— Start —

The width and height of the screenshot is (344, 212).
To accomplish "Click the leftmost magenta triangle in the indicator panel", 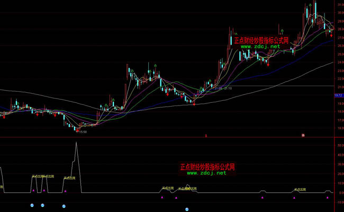I will [x=33, y=190].
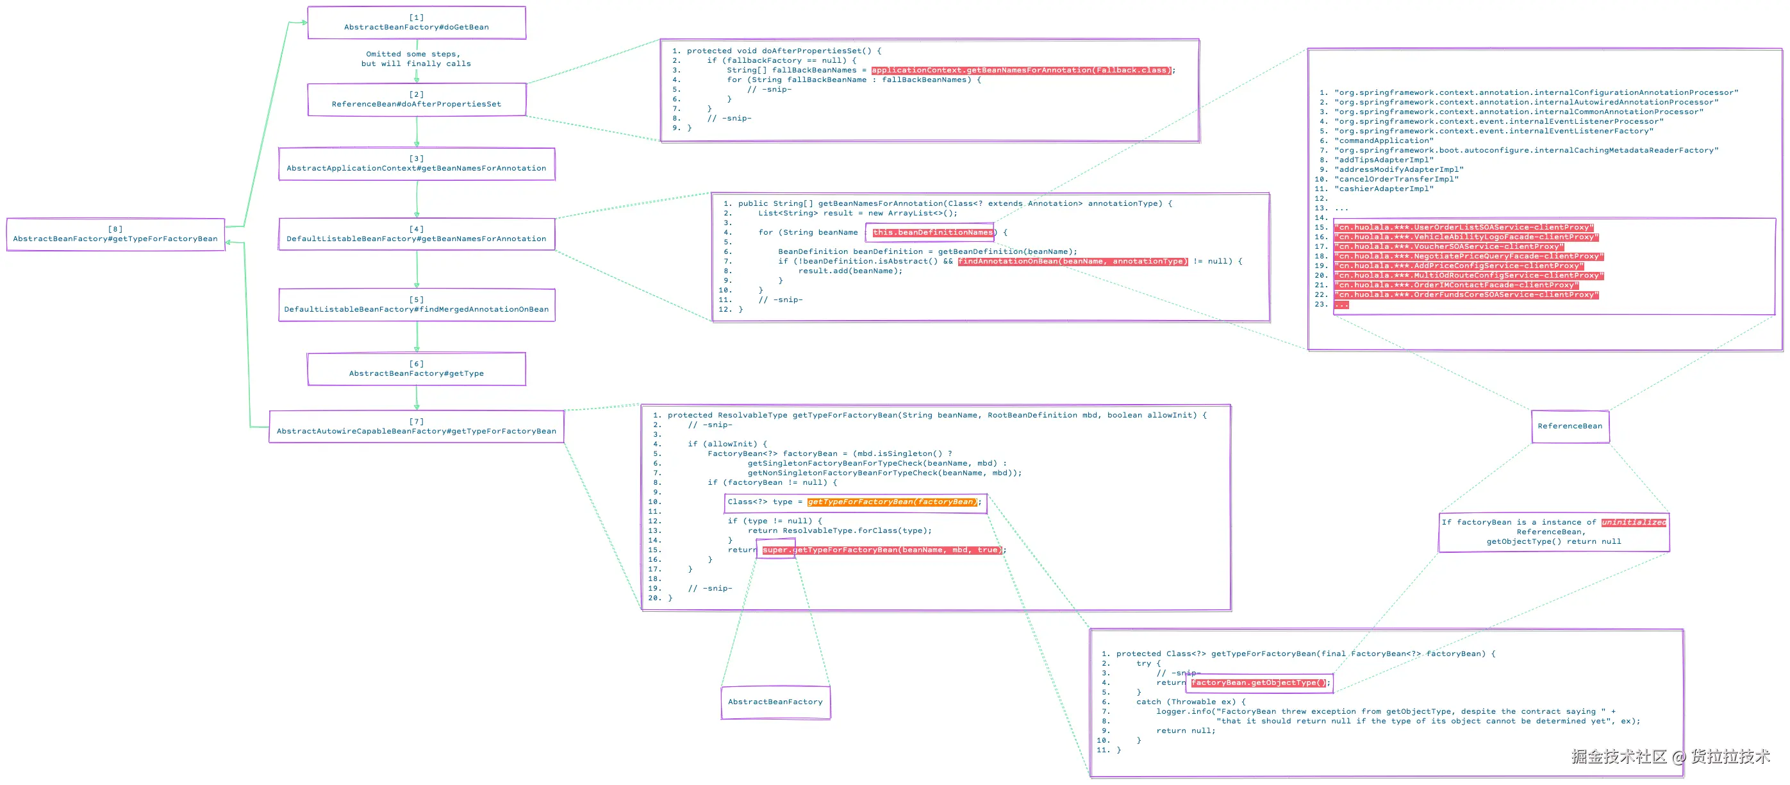Click the findMergedAnnotationOnBean step [5] box
Viewport: 1790px width, 785px height.
click(416, 305)
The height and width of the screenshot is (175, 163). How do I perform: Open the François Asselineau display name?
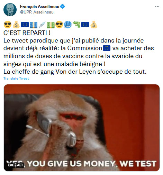[x=40, y=7]
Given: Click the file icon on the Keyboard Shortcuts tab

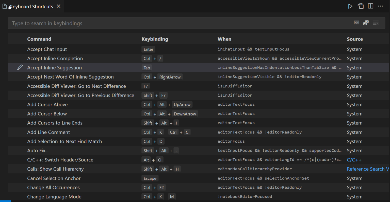Looking at the screenshot, I should 4,6.
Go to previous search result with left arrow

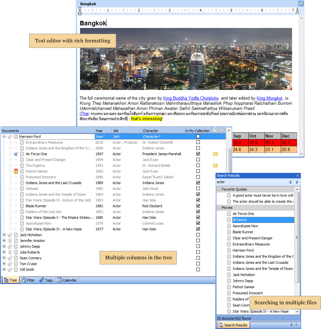(x=290, y=182)
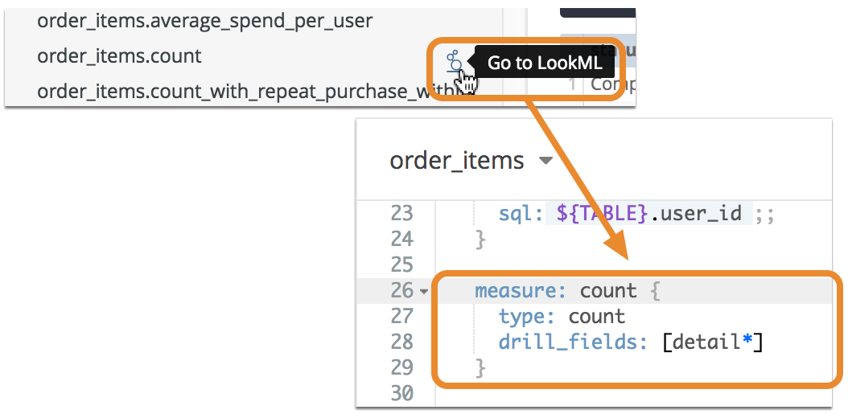Image resolution: width=848 pixels, height=418 pixels.
Task: Collapse the fold arrow at line 26
Action: 424,291
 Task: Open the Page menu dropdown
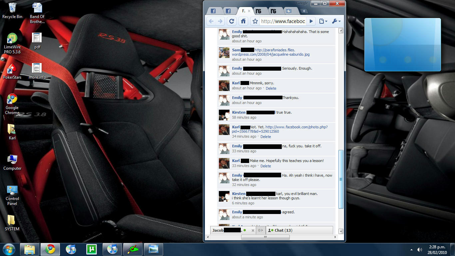323,21
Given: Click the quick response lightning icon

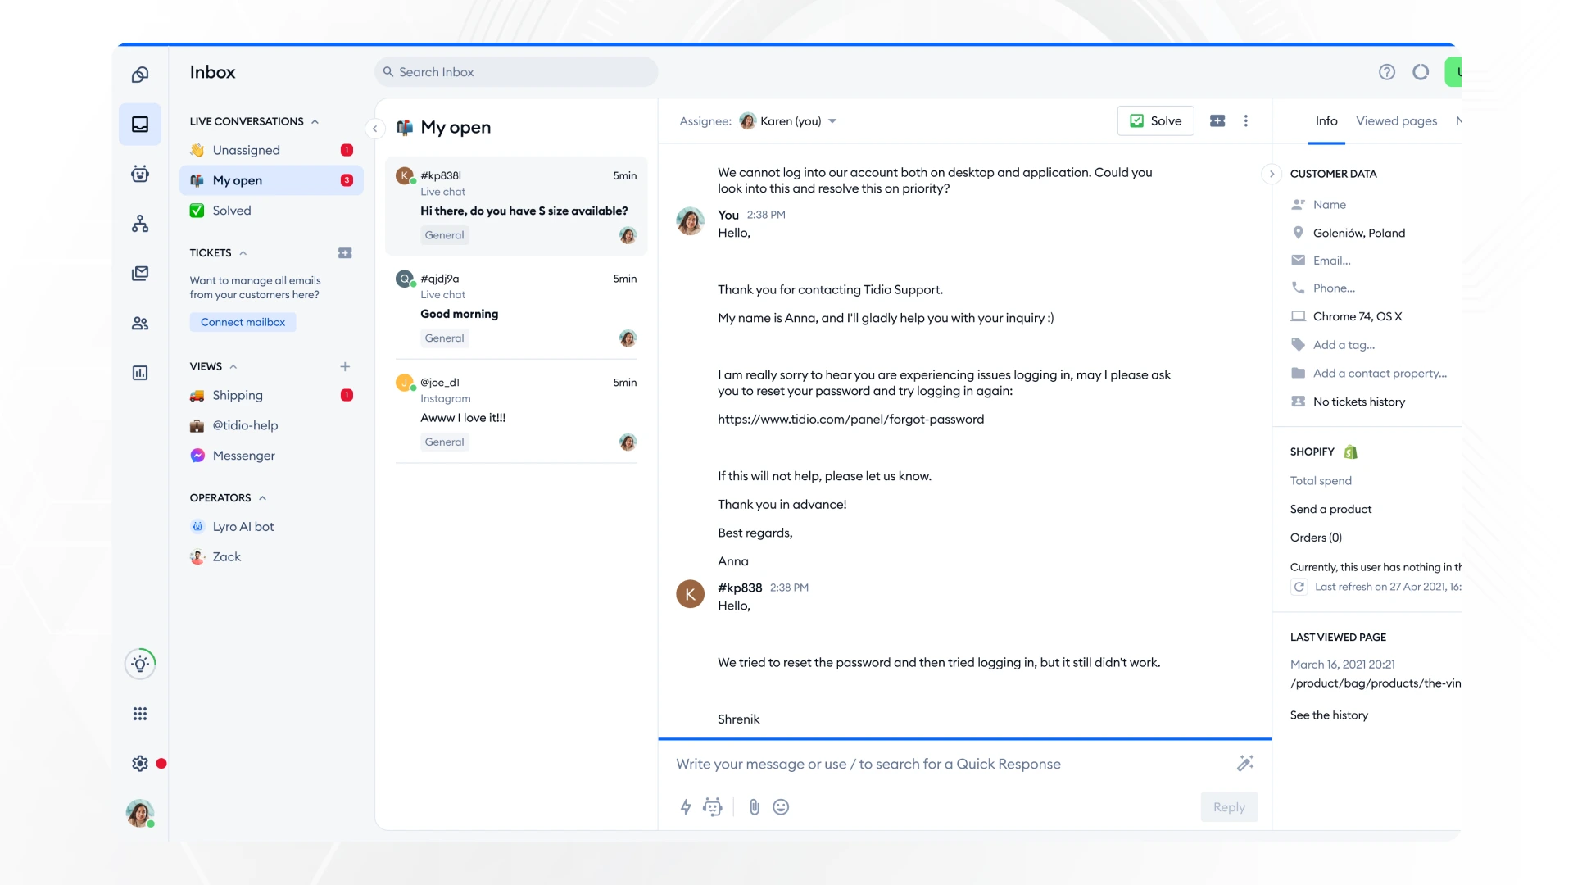Looking at the screenshot, I should pyautogui.click(x=686, y=807).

— End —

What you will do: List every line of the items above that contains the string "Given", matching its capitalization exactly.

Result of this task:
Given: Click the file icon on the Keyboard Shortcuts tab
Given: Click the quick response lightning icon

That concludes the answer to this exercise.